Какие тайны ума и души скрываются в этом равнодушии к внешнему успеху в поединке? Отчего вообще умение уступить помогает одержать верх в конфликте? Ответ лежит на поверхности: только сжатая пружина может больно ударить. И даже нет необходимости высчитывать и определять подходящий момент для удара – обстоятельства сами дадут пружине вырваться тогда, когда это окажется неизбежным. В принципах китайской стратегии, сколь бы парадоксальными ни казались они на первый взгляд, нет никаких натяжек, никакой «игры ума». Совсем наоборот: в истории человечества трудно найти мыслителей более трезвых и даже наивных в своем здравомыслии, нежели классики китайской стратегии. Знаток последней всегда действует по необходимости и в высшей степени естествен... Но, чтобы устранить произвол, он должен долго и кропотливо работать со своим сознанием. Действительные проблемы китайской стратегии лежат в области психологии. Подлинный вопрос китайской «науки побеждать» – не в том, как достичь победы, а в том, кто ее достоин [6].

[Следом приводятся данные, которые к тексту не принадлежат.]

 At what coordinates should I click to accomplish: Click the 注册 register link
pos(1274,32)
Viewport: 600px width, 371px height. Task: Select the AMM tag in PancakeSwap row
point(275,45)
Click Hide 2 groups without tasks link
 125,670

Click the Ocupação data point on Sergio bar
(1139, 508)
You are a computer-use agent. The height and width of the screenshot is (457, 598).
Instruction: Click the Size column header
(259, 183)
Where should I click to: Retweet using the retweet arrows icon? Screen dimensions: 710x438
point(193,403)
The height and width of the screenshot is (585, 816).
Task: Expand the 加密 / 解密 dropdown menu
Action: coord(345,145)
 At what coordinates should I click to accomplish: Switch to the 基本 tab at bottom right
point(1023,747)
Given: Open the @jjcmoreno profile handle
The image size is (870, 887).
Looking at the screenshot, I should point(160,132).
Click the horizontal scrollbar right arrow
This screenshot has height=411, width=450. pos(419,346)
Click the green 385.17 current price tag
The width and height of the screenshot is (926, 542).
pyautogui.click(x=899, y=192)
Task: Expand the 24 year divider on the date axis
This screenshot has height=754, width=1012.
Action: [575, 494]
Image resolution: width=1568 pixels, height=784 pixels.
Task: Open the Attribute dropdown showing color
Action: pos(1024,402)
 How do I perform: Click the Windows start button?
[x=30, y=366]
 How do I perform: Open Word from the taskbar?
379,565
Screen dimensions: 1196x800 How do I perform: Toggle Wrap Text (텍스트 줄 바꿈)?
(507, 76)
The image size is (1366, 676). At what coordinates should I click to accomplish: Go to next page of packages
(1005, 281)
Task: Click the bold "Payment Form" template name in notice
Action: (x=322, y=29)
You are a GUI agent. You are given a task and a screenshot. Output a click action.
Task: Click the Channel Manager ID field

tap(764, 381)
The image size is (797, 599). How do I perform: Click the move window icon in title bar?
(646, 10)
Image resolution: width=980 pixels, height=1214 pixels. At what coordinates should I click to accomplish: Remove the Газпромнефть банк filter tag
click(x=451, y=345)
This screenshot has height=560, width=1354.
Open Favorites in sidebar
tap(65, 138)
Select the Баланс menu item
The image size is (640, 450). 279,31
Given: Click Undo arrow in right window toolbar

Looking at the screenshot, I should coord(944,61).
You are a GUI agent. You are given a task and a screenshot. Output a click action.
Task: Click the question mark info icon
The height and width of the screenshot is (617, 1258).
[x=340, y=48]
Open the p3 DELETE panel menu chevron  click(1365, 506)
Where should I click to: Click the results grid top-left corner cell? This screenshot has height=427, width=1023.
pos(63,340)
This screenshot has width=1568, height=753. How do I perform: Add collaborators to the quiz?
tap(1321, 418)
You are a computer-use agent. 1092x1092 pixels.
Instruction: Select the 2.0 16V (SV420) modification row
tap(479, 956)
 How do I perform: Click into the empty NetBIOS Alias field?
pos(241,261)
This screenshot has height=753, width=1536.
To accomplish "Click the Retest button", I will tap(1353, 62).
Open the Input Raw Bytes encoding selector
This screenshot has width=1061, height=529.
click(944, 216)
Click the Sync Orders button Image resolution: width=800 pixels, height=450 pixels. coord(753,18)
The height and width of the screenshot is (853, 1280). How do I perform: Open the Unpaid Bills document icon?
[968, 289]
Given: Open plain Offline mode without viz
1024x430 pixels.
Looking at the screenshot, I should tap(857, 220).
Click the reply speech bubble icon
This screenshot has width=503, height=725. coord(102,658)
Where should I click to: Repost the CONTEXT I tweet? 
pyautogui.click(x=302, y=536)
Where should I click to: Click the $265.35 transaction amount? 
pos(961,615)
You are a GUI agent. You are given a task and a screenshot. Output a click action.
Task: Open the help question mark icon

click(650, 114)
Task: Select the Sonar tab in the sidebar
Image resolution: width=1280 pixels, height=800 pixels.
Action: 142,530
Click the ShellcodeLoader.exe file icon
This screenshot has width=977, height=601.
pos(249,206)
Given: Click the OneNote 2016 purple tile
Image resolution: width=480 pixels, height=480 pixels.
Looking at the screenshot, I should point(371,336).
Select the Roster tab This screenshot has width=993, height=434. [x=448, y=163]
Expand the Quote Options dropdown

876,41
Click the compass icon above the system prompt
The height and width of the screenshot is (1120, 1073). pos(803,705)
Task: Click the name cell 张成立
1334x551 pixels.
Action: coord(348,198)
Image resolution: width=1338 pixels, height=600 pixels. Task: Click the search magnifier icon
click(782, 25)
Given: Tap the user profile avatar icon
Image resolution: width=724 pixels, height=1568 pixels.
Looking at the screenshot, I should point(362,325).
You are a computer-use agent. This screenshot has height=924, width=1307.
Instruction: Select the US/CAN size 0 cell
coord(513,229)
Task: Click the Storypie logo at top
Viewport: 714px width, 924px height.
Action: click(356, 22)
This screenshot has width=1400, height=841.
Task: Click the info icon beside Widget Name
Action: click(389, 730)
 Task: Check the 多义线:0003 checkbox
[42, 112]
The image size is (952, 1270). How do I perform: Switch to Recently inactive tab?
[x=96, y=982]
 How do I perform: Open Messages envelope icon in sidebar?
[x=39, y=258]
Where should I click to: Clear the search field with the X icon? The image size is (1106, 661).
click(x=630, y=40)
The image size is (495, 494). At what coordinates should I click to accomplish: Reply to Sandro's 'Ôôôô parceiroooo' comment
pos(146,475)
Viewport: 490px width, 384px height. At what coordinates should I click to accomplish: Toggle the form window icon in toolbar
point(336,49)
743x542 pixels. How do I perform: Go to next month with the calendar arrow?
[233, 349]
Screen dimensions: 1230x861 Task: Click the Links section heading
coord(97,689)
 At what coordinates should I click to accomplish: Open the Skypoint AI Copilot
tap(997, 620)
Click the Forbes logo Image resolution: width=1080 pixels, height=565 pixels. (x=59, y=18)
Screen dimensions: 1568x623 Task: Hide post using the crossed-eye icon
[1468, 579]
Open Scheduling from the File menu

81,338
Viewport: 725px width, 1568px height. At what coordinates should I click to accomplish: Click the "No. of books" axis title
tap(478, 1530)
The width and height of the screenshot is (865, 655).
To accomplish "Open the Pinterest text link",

Из сказанного выше можно заключить, что китайская стратегия соединяла в себе очень разные, на первый взгляд даже несовместимые идеи и ценности. В ней был элемент этический и духовный, ибо она требовала от стратега длительного и упорного личного совершенствования; элемент метафизический, ибо успех, согласно ее канонам, приходит только к тому, кто умеет претворить в своей жизни вселенский путь вещей; и, наконец, элемент здорового прагматизма, ведь эта стратегия была нацелена на достижение вполне конкретного, практического результата. Как оказалось возможным столь парадоксальное, немыслимое по европейским меркам сочетание? Тут надо заметить, что китайская стратегия, как и прочие самобытные плоды китайского гения, сложилась не из отвлеченных, «головных» идей тех или иных теоретиков и, по сути дела, вообще не представляет собою отдельной «доктрины». Эта стратегия имела своим истоком жизненный опыт многих поколений практически мыслящих людей; она выросла из интуиций и наблюдений тех, кто предпочитал не рассуждать, а действовать и чья мудрость заключалась, собственно, в безупречном доверии к жизни и природе вещей. В конце концов жизнь умнее самых больших мудрецов, и сама наилучшим образом свяжет то, что не сходится в головах людей. Как гласит китайская поговорка, «когда люди осуществят свой путь, путь Неба осуществится сам собой».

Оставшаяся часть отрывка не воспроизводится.